Only the tail of the listing is wanted: the line containing "Task: Open the Window menu in menu bar" and all after it, repeated exactly, pictures omitted.

···

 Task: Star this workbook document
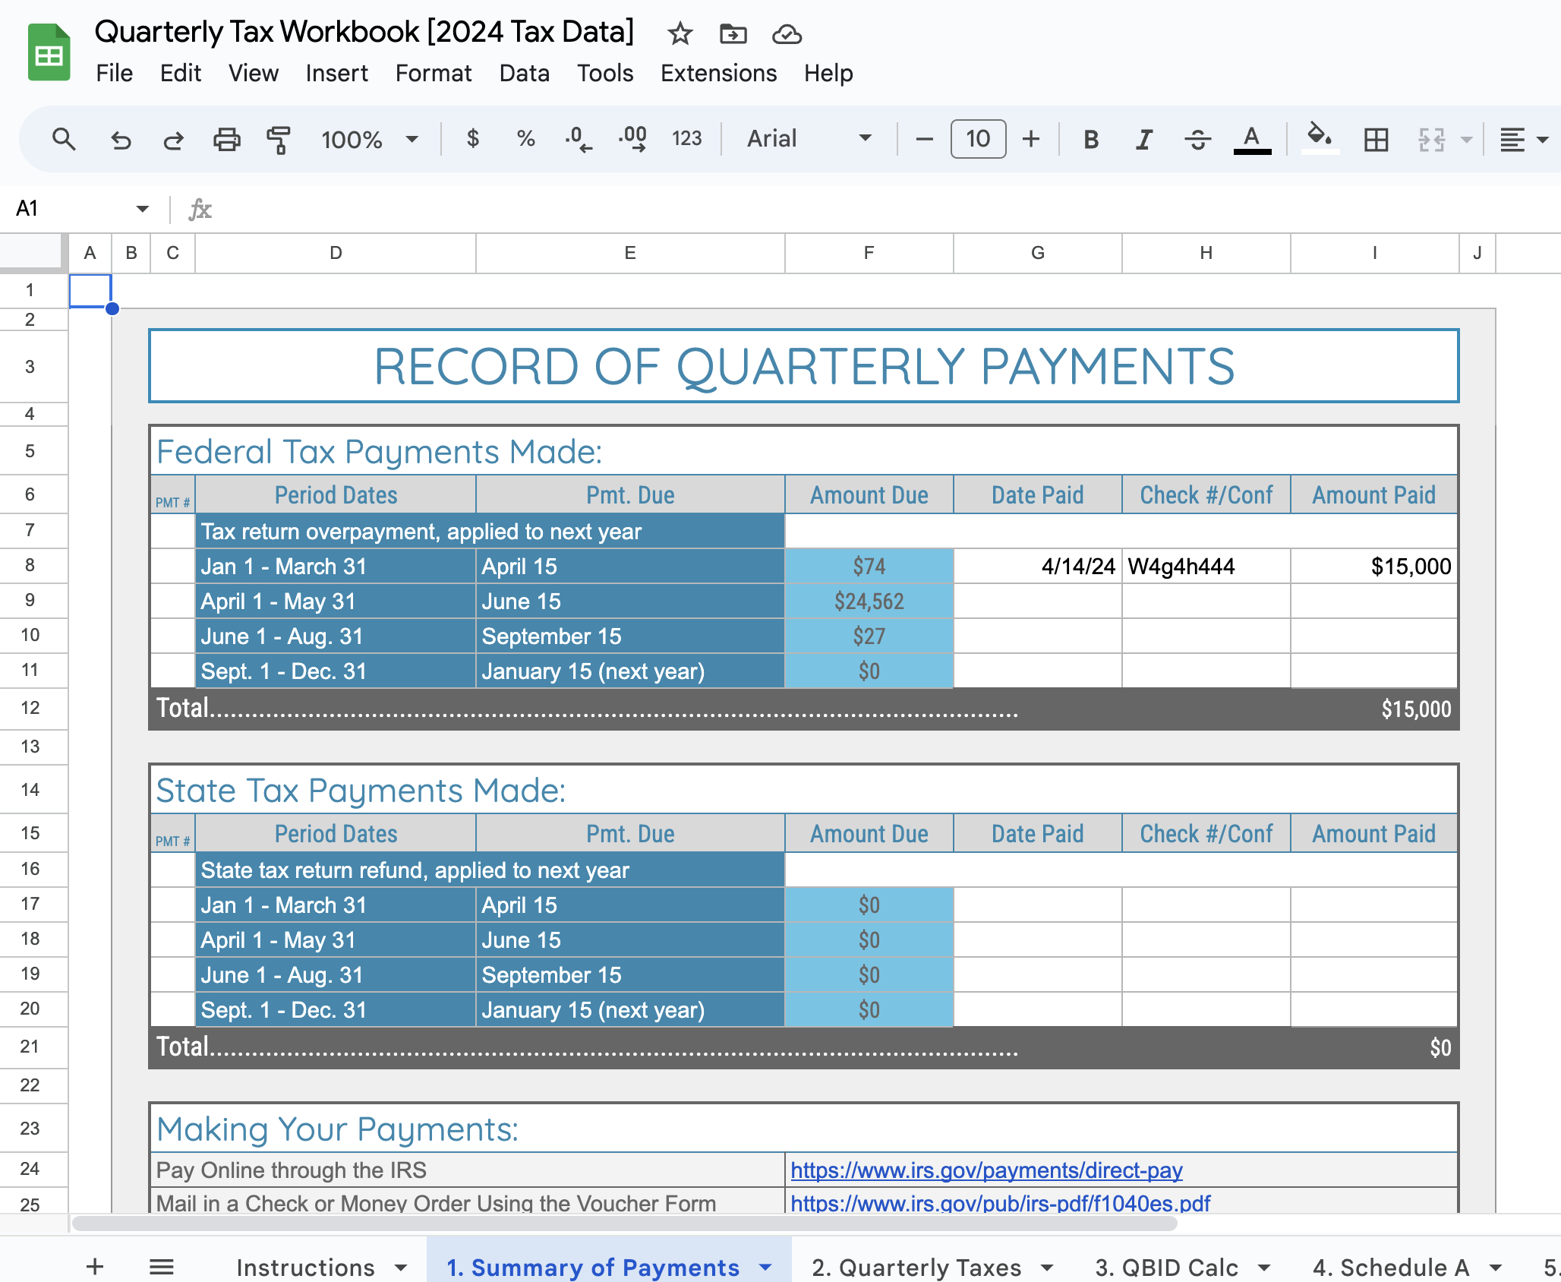tap(680, 34)
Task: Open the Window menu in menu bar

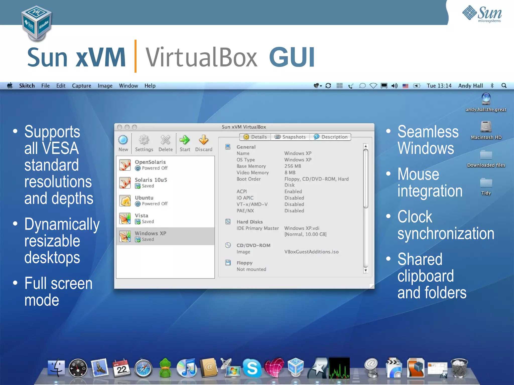Action: [x=128, y=86]
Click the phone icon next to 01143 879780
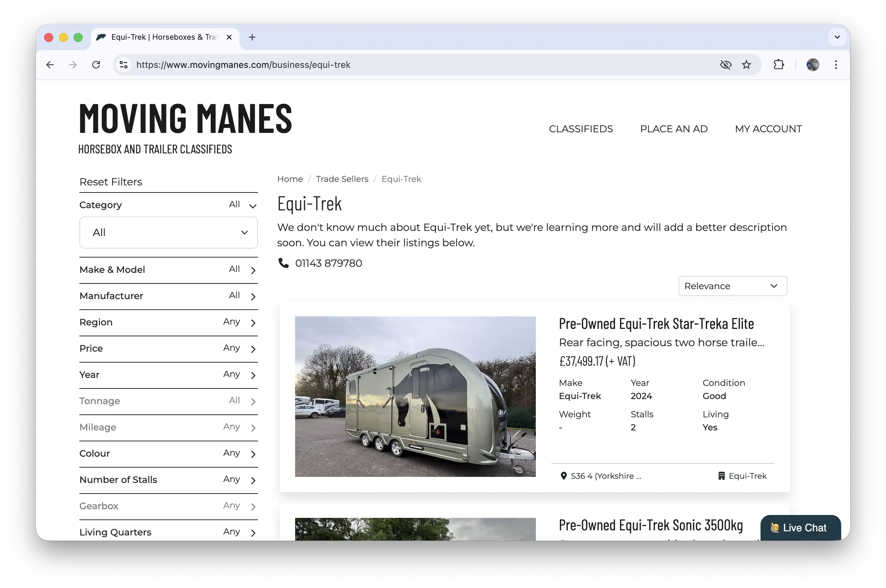886x588 pixels. (x=283, y=263)
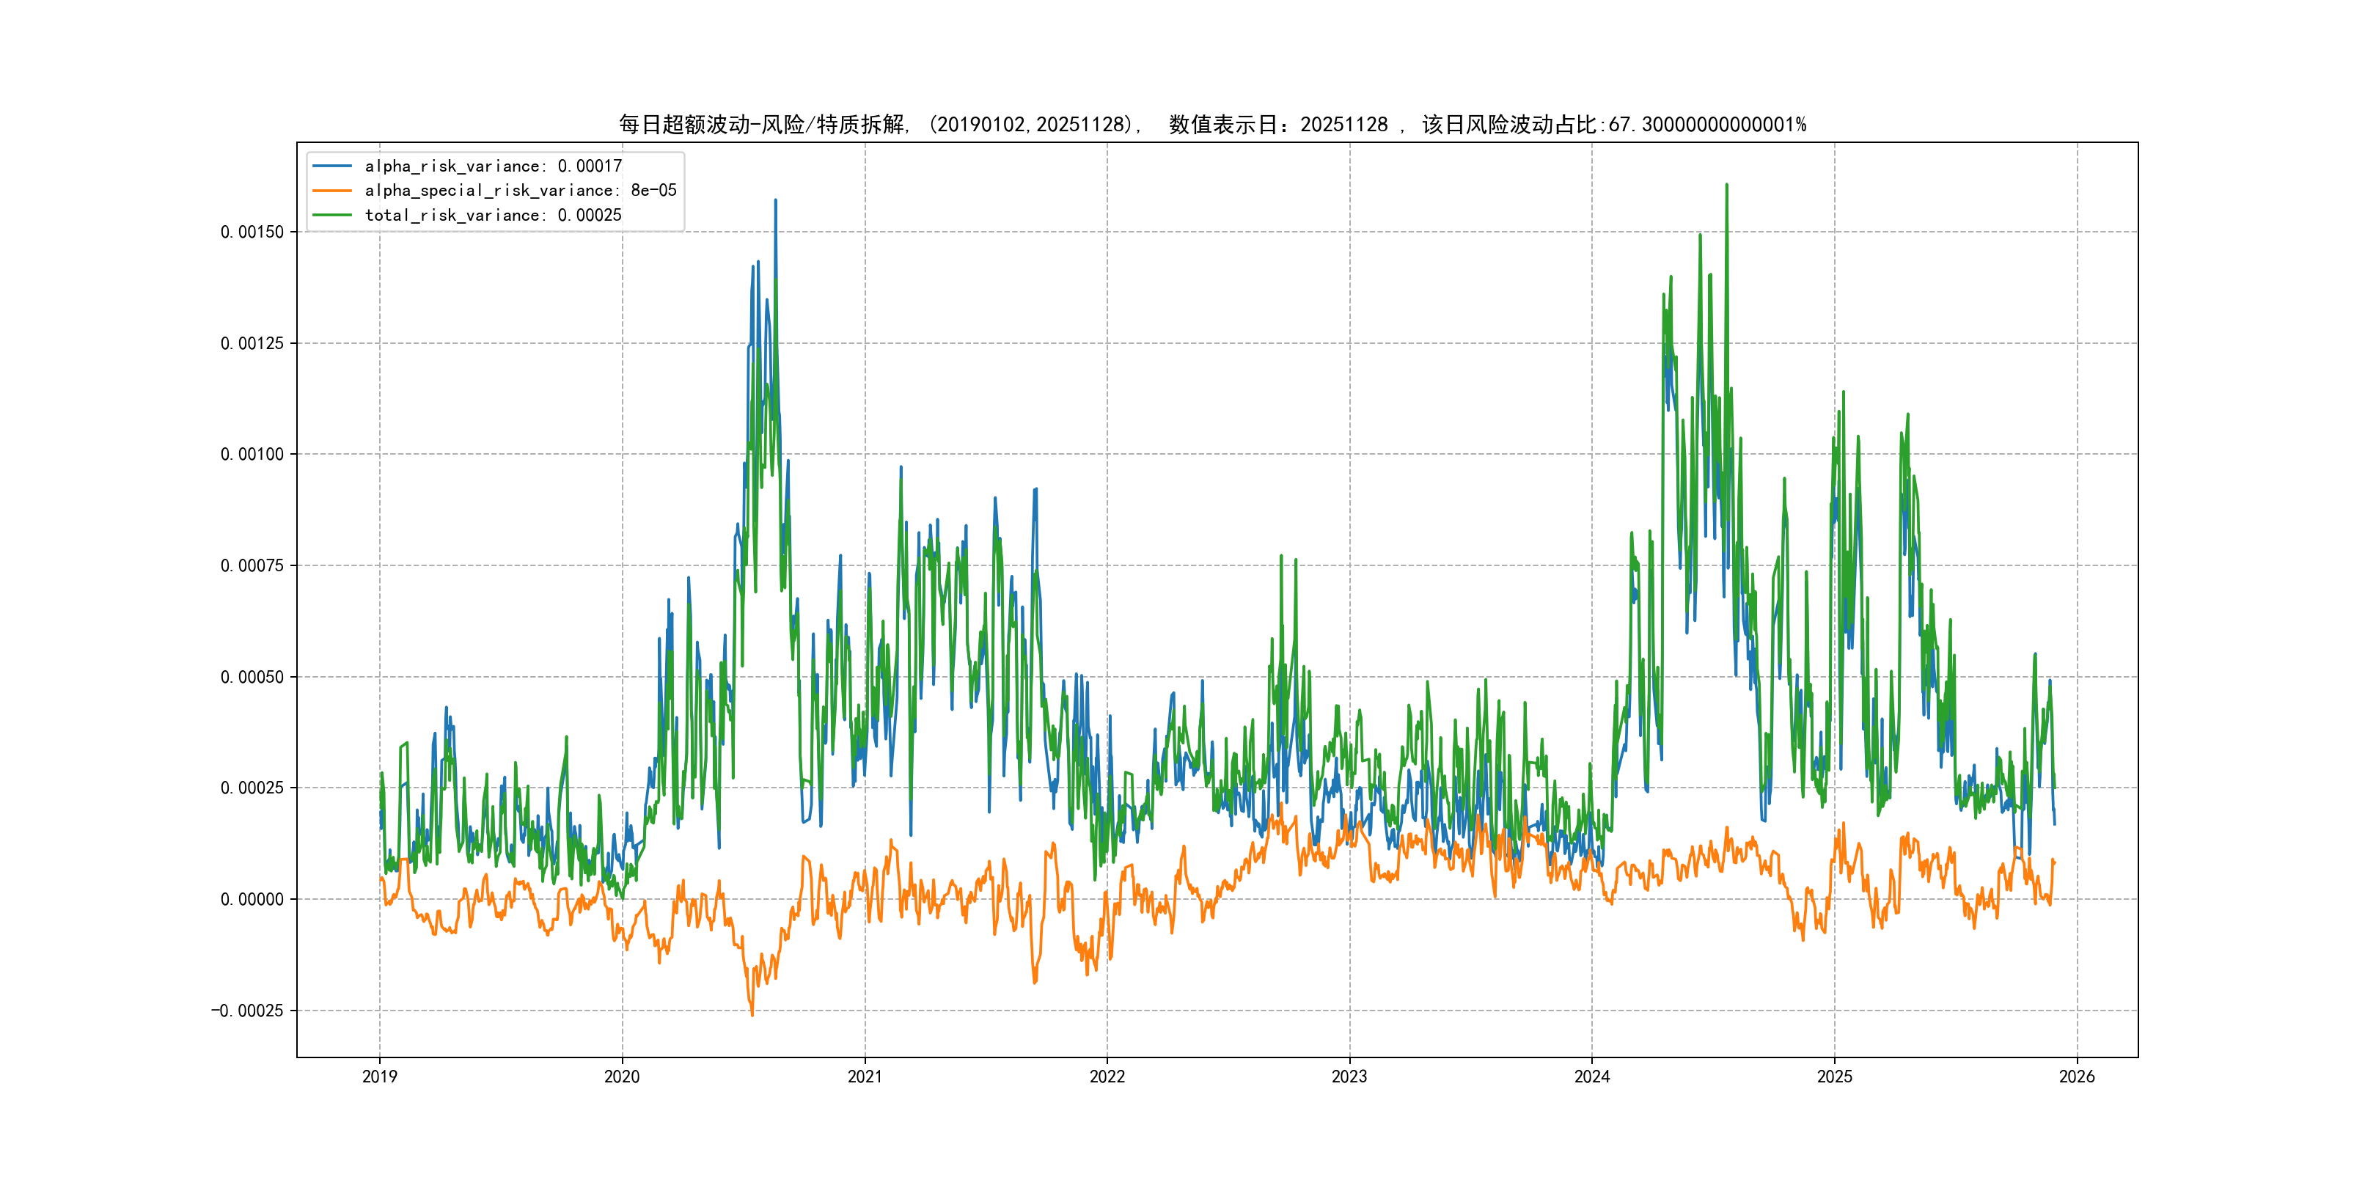
Task: Click the 2026 x-axis tick label
Action: [2077, 1076]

···

(Exercise answer):
Task: Open the Window menu in menu bar

Action: [x=128, y=86]
Click the phone icon next to 01143 879780
886x588 pixels. (x=283, y=263)
Task: Click the 2026 x-axis tick label
Action: [2077, 1076]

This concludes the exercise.